ZTE Outlines Global Ambitions

LONDON -- Chinese vendor ZTE Corp. (Shenzhen: 000063; Hong Kong: 0763) is accelerating its march into the network infrastructure and handset markets outside its domestic market, and has set itself some ambitious goals for the coming three to five years.

Speaking at a media event here today, Jim Jinghui, managing director of ZTE (UK) Ltd., said that within the next three years, the company intends to be among the top three vendors in both the wireless and wireline equipment markets. All very well, but Jinghui didn't provide any insight into how the company intends to reach those lofty goals beyond what it has said before. (See ZTE Unveils New 'Western' Division.)

ZTE says it overtook Nortel Networks Ltd. and Motorola Inc. (NYSE: MOT) in 2009 to become the world'’s fifth-largest telecom infrastructure vendor, with carrier network infrastructure revenues of US$5.91 billion giving it a 7.5 percent share of the global market. (See ZTE Grows 36% in 2009.)

According to various industry analyst firms, ZTE now commands 19 percent of the global FTTX market (Idate ), is the fourth-largest supplier of mobile base stations (Infonetics Research Inc. ), and the fifth-largest optical equipment vendor (Ovum Ltd. ).

The company's aspirations don't stop at the infrastructure market, though. ZTE aims to be among the top five mobile device suppliers within the next three years, and break into the top three within five years. That means ZTE will have to overtake the likes of LG Electronics Inc. (London: LGLD; Korea: 6657.KS) , Motorola Inc. (NYSE: MOT), and Sony Ericsson Mobile Communications in terms of volume shipments -- a tall order indeed.

That's not its only tough task. The vendor clearly has its work cut out to boost its revenues outside China. Europe and the US still only accounted for 16.3 percent of global revenues in 2009, or a third of total international sales, while China accounts for just more than half of total revenues, at 50.4 percent.

Jinghui said the company now has relationships with 23 of the world's top 30 operators, and 500 operators in 140 countries. But it's clear that handsets and mobile broadband dongles, rather than network gear, will be the initial growth areas for the company in global markets.

In the UK market, for example, ZTE has made some headway with device sales, and expects to sell up to 3 million handsets and mobile broadband dongles in 2010, double the volume sold in the UK in 2009.

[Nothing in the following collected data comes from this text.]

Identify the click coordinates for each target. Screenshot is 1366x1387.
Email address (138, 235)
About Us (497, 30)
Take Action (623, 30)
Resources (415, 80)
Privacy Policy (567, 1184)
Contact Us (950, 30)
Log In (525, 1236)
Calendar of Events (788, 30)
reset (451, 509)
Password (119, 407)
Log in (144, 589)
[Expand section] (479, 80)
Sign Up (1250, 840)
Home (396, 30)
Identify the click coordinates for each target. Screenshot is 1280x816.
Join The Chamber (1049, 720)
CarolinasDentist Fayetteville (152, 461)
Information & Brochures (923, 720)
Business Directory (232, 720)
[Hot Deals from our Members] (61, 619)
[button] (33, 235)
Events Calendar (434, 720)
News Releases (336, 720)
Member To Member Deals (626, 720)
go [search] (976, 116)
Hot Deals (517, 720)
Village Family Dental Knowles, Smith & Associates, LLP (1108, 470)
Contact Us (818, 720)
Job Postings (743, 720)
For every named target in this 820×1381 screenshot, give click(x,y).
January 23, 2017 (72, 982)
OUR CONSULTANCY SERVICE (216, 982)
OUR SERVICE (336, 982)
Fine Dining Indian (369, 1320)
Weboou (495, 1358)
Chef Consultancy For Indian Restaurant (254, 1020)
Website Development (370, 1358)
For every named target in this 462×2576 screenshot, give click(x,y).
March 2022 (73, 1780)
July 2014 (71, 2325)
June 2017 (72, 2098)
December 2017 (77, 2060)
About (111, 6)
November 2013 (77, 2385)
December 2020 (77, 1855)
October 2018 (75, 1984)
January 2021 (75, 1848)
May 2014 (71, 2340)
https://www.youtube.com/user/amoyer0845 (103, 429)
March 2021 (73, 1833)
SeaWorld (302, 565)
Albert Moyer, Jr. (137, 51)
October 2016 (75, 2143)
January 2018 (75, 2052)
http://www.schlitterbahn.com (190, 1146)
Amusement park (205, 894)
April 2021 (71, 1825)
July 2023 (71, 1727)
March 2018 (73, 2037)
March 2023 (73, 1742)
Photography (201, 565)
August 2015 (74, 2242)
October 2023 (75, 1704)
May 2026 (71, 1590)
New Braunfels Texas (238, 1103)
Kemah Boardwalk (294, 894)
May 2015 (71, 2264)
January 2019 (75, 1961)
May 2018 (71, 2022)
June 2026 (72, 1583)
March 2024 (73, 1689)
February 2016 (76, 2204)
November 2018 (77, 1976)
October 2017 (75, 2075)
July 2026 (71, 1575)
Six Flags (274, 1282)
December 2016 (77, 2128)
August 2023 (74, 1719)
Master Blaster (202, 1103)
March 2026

ZTE has yet to sign any network deals in the UK, although it's expecting to sign (mainly fixed) network contracts worth a total of $10 million in 2010, increasing to $25 million in 2011. Jinghui said he expects ZTE to start securing wireless network deals in the UK in two to three years' time, with the introduction of Long Term Evolution (LTE) providing the impetus.

"HSPA could last a long time... five years or more," said Jinghui, though he added that there might be some early adopter opportunities with LTE.

Jinghui admitted that ZTE still sees handsets as the strongest growth area in Europe in the near future. (See ZTE Aims for Euro Smartphones.)

Currently, the vendor is the sixth- largest handset manufacturer globally, shipping more than 60 million mobile terminals in 2009, including 20 million data cards.

In the UK, the company is targeting 6-8 percent of the handset market in 2010, a target that will be helped by the launch of around eight new handsets this year, two of which will be based on the Android platform.

Wu Sa, director of mobile device operations for ZTE (UK) Ltd., said the focus will be on the UK carrier handset channel this year, which ZTE estimates to be around 17 million units in total. But he conceded that the vendor will have to increasingly address the retail market if it is to reach its global market share goals. Indeed, ZTE will be stepping up its own-branding activities in Europe in 2010, with handsets such as the ZTE Skype phone already being marketed in the UK.